We learned about the constellations that way. We also learned that we had a lot more in common then, confessing some of the trauma that we currently experienced at home. Nothing was off-limits with us. For the first time in my life, I finally felt like I was understood.

That’s when I learned about computers, codes, hacking, and so much more. Jaxson would show me everything he’d learned in after-school program he was fortunate enough to get into. Neither of us had computers so we’d sneak away to the local library, practicing things we learned until finally at twelve, we both got banned for hacking into the main system of the library.

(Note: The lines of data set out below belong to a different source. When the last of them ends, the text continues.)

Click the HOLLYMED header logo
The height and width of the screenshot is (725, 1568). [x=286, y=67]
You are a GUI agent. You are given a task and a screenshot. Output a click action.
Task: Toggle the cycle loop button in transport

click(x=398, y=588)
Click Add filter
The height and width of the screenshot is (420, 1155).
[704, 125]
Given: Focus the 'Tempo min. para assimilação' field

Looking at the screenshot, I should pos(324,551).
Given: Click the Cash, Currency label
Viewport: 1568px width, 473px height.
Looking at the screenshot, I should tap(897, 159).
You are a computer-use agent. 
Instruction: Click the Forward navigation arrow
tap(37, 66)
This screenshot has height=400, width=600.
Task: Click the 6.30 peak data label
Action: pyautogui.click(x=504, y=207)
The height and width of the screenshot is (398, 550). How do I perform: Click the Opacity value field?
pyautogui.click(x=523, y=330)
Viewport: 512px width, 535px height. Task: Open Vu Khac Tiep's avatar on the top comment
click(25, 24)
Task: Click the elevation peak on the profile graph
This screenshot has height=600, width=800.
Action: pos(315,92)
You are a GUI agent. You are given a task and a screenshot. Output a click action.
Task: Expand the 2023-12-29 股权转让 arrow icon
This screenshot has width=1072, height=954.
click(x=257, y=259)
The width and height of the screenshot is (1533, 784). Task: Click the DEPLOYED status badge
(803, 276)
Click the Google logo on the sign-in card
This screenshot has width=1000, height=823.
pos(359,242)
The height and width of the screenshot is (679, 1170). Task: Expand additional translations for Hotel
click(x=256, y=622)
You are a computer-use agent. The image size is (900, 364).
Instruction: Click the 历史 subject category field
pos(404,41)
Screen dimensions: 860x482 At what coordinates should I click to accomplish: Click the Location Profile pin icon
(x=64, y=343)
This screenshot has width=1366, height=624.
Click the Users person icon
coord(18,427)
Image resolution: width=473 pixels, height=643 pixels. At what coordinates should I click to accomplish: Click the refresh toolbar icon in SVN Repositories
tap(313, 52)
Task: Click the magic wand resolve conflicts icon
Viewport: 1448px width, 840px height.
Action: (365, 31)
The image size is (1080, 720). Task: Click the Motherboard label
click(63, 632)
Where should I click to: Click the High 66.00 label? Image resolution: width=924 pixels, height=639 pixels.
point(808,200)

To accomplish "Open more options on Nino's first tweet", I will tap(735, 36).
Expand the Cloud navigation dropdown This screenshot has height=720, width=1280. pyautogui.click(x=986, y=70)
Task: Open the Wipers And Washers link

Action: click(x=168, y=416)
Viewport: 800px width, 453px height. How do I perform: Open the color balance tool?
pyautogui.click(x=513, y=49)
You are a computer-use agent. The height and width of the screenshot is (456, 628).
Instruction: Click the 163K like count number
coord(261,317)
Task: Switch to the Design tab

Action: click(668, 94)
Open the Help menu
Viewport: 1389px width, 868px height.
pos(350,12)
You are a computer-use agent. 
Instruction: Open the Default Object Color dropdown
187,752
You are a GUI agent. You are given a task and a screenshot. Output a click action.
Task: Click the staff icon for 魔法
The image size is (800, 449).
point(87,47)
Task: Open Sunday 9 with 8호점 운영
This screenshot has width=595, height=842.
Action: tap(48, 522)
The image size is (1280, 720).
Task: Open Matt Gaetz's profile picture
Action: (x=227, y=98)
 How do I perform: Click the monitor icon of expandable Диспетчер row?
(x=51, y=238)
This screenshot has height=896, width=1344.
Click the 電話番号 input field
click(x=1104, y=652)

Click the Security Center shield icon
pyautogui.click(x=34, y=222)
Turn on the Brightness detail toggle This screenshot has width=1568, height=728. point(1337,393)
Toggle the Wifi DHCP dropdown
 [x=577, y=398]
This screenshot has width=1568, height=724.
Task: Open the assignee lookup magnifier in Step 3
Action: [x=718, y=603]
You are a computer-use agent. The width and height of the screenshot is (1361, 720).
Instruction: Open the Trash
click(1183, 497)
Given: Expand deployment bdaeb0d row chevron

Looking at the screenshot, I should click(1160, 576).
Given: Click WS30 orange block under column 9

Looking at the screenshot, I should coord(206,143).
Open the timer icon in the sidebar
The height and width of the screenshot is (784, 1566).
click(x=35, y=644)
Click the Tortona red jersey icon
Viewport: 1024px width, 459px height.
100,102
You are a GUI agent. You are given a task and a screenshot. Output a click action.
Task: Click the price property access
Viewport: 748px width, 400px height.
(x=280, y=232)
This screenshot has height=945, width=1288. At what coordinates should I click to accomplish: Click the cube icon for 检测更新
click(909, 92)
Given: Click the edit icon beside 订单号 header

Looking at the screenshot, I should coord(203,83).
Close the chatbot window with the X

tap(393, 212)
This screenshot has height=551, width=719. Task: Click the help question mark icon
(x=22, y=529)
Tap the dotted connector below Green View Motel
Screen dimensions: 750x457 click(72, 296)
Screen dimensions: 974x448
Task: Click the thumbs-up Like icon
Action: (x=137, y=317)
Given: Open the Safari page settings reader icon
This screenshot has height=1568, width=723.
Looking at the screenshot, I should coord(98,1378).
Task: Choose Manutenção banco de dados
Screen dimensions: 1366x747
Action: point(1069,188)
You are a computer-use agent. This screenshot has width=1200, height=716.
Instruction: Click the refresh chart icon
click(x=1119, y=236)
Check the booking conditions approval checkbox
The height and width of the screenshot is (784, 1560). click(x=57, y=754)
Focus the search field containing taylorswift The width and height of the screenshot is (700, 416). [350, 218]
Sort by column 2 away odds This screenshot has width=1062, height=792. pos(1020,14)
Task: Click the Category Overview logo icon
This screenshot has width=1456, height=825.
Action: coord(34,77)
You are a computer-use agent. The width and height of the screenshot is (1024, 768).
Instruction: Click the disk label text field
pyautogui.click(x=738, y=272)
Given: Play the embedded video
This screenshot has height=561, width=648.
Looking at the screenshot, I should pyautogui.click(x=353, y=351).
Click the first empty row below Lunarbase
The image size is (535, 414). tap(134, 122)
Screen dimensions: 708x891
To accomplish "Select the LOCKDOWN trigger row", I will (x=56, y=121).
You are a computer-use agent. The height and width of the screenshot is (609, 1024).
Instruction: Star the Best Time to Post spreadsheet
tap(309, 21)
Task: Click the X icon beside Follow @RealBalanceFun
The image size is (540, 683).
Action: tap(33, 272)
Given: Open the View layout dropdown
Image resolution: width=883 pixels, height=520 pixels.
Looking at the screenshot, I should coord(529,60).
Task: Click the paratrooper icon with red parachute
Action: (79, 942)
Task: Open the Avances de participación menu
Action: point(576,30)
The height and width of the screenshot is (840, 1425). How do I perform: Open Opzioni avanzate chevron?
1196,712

We’d also confide in each other about our dreams of running away some day and our even bigger dreams of going off to college. Actually, that was Jaxson’s dream. I wasn’t brave enough to dream that big. Kids like us didn’t go to college… but somehow, we both managed to do just that.

I sit back down in my chair and try to think through how I can do this on my own. I know I can’t just march into his office with the drive, telling him the jig is up and I won’t be helping him with his financial fraud after all… Then again, why couldn’t I just do that?

What’s stopping me from marching into his office and confronting him face-to-face on Monday morning?

I smile at the thought, imagining the look of shock that would register on his face when he realizes he doesn’t have the upper hand anymore. But it seems too simple.

“He would fire me,” I say to myself, thinking about the mountain of medical debt I’m still paying off since my mom’s death. There’s no way I could find a job that pays as much as this without any experience, or at least experience I can put on a resume. My only saving grace with getting this job was that like Connor said, I was a pawn so it didn’t matter to him that I was coming in with no experience. I’ve barely been in the job for four months; a company would wonder why I left so abruptly with no references and that’s if Connor didn’t retaliate in some way.

“Fuck!” I shout the word and it feels good. I do it again, making myself laugh at the ridiculous nature of the embarrassment I usually feel when using the word. A hang-up from my father that I’ve yet to let go.

There’s only one person I know who would have an immediate answer as to how I can use this against Connor, a clever one that would destroy him. But the day my father was arrested and everything came crashing down was the last day I ever spoke to him.

“I’ll miss you, bug.” He attempts a smile, the same one he always has when he calls me that. “Promise me something.” His face grows stern. “Promise me you’ll learn to trust again and you won’t hide away forever. He’s locked up for good; he’s not getting back out. You’re safe now.”

Anger burns in my chest. I thought the day my father went to prison for decades of hidden physical and emotional abuse against me and my mother I’d be set free, but here I am, seven years later with my back up against the wall.

Only this time, I don’t have Jaxson to save me. This time, I have to save myself.

I leap out of my chair and fly through my apartment, yanking open my door and running out into the hall. I pound my fist against Harvey’s door and seconds later it’s jerking open.

I hold out my hand toward him, the drive in my palm.

“What is it?” Confusion furrows his brow.

“The recording. The one Connor Blake is using to blackmail me.”